The adipocyte functions, not only a fat depot that releases FFA, but also as an endocrine organ that releases hormones in response to specific extracellular stimuli or changes in metabolic status. These secreted proteins, which include TNF, IL-6, adipsin, leptin, resistin, adiponectin (also known as Acrp30), and others, carry out a variety of diverse functions (20), and they have been referred to collectively as adipocytokines. Plasma levels of adiponectin are reduced in obese rodents and humans (21, 22), offspring of diabetic parents, and patients with type 2 diabetes mellitus (22). It has been suggested that adiponectin functions as an adipostat to regulate energy balance and that adiponectin deficiency might contribute to the development of insulin resistance and type 2 diabetes mellitus (23). In obese rodents, infusion of adiponectin enhances insulin sensitivity (23). Resistin, IL-6, and TNF are adipocytokines that induce insulin resistance, and their concentrations are increased in patients with type 2 diabetes (20, 24, 25). In type 2 diabetic patients, thiazolidinedione therapy is associated with an increase in plasma adiponectin concentration (26, 27); a reduction in plasma resistin (28), IL-6 (29), and TNF (30) levels; and a decrease in circulating plasma FFA levels and FFA turnover (27). Recent studies from our laboratory (27) demonstrated an association between the increase in plasma adiponectin concentration, the reduction in plasma FFA concentration, and the enhancement of hepatic and peripheral insulin sensitivity after pioglitazone treatment in patients with type 2 diabetes. In vitro and in vivo studies (31, 32) in rodents suggest that FFA may independently regulate the gene expression of adipocytokines. However, the effect of a prolonged (>72 h) decrease in plasma FFA concentration with acipimox on plasma adipocytokine levels in humans has not been examined.

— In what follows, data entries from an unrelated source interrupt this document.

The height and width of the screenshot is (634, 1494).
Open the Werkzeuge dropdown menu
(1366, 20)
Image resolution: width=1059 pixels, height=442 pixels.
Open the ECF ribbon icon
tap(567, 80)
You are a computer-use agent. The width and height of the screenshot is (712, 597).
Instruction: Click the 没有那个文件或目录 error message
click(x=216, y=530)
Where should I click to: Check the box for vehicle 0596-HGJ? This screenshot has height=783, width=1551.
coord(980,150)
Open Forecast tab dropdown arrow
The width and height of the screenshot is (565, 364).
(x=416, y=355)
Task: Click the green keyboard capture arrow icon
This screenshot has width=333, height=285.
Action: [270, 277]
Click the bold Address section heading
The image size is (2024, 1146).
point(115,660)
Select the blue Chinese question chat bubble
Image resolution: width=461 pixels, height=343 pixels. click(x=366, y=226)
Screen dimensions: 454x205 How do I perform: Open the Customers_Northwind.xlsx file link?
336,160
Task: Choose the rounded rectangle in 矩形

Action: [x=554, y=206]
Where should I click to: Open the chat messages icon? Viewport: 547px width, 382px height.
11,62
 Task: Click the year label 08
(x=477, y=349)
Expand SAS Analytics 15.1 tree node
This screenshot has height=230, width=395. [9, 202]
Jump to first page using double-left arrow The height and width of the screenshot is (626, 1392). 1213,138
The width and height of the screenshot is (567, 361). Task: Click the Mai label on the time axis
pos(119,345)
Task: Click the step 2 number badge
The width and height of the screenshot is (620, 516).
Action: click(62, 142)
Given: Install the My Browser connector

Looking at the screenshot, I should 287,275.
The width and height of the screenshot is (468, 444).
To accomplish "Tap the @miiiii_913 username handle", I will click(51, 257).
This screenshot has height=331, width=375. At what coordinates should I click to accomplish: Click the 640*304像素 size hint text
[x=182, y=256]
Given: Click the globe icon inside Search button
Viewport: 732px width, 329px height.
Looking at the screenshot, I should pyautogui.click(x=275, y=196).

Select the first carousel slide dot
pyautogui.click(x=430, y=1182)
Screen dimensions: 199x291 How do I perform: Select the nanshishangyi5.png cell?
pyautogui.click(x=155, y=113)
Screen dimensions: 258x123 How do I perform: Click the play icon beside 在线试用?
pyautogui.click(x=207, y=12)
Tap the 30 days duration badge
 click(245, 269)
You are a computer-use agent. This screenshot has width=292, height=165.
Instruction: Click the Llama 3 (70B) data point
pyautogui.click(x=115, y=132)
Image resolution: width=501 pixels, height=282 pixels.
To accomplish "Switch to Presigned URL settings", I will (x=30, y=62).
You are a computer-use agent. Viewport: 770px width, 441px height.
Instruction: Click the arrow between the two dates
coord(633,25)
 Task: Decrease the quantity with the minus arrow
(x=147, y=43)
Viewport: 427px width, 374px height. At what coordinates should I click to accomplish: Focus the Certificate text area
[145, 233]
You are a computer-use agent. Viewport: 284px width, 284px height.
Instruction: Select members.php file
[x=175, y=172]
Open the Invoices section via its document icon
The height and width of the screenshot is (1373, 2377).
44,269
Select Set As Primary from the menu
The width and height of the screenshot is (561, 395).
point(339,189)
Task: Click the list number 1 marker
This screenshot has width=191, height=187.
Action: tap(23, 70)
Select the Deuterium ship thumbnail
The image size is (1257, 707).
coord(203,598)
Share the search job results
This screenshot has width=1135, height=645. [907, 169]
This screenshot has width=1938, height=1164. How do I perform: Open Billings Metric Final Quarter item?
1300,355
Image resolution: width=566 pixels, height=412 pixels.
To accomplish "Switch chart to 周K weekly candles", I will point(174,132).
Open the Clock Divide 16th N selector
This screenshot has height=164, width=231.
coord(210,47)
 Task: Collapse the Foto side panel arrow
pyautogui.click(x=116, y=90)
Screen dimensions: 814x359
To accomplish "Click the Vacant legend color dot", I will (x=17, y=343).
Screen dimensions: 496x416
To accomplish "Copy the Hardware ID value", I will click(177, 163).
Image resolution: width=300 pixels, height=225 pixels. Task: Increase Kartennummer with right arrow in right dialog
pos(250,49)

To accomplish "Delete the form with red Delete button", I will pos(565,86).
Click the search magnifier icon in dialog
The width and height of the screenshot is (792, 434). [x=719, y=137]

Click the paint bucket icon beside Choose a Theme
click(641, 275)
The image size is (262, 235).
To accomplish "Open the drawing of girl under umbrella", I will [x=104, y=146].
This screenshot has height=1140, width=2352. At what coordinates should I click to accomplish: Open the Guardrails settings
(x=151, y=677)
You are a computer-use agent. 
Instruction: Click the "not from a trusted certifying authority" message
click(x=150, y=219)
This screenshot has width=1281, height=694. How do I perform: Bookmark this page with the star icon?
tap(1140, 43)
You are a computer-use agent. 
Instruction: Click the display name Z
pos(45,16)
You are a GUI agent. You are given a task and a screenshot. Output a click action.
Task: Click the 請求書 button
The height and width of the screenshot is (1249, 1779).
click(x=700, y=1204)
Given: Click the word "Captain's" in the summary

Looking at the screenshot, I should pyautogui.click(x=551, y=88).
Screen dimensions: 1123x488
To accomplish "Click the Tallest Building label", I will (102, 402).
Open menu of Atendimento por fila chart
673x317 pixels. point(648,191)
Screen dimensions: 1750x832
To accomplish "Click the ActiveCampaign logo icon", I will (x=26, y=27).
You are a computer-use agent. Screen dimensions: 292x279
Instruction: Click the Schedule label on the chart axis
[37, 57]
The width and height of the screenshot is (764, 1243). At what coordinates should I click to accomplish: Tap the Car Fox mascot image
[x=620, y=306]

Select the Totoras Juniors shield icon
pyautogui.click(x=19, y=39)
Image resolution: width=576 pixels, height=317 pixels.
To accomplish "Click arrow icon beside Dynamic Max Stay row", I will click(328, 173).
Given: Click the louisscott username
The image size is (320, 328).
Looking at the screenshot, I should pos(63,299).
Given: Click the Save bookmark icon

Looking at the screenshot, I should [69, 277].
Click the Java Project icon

The current study was designed to determine the effect of a sustained reduction plasma FFA concentration after 7 d of acipimox treatment on peripheral and hepatic insulin sensitivity, oral glucose tolerance, and adipocytokine concentrations in normal glucose-tolerant subjects with a strong family history of type 2 diabetes.

	Subjects and Methods

Top Abstract Introduction Subjects and Methods Results Discussion References

 
Subjects

Eight healthy subjects with at least two first-degree relatives with type 2 diabetes participated in the study. There were five males and three females with a mean age of 40 ± 4 yr and body mass index of 26.5 ± 0.8 kg/m². One of the three women studied was postmenopausal; the other two were premenopausal, and they were studied during the follicular phase of their menstrual cycle. None of the women were on oral contraceptives. None of the subjects were smokers. The fasting plasma glucose concentration and HbA_1c were 5.2 ± 0.1 mmol/liter and 4.5 ± 0.1%, respectively. The mean plasma lipid concentrations were: total cholesterol, 198 ± 12 mg/dl; low-density lipoprotein cholesterol, 135 ± 11 mg/dl; high-density lipoprotein cholesterol, 45 ± 3 mg/dl; and triglycerides, 98 ± 16 mg/dl. None of the subjects had any significant medical problems, and their weight (74.5 ± 3.6 kg) was stable for at least 3 months before the study. No subject was taking any medications known to affect glucose metabolism. None of the subjects participated in any heavy exercise, and they were instructed not to engage in vigorous exercise for at least 3 d before the study. The purpose, nature, and potential risks of the study were explained to all subjects, and written consent was obtained before their participation. The protocol was approved by the Institutional Review Board of the University of Texas Health Science Center at San Antonio.

Study design

Three weeks before study, all subjects met with a dietitian and were instructed to consume a weight-maintaining diet containing 50% carbohydrate, 30% fat, and 20% protein. During the week before the start of acipimox treatment, all subjects received a 75-g oral glucose tolerance test (OGTT) and a euglycemic insulin clamp study (33) in combination with 3-[³H] glucose and indirect calorimetry to examine hepatic and peripheral tissue sensitivity to insulin. All studies were started at 0600 h after a 10- to 12-h overnight fast.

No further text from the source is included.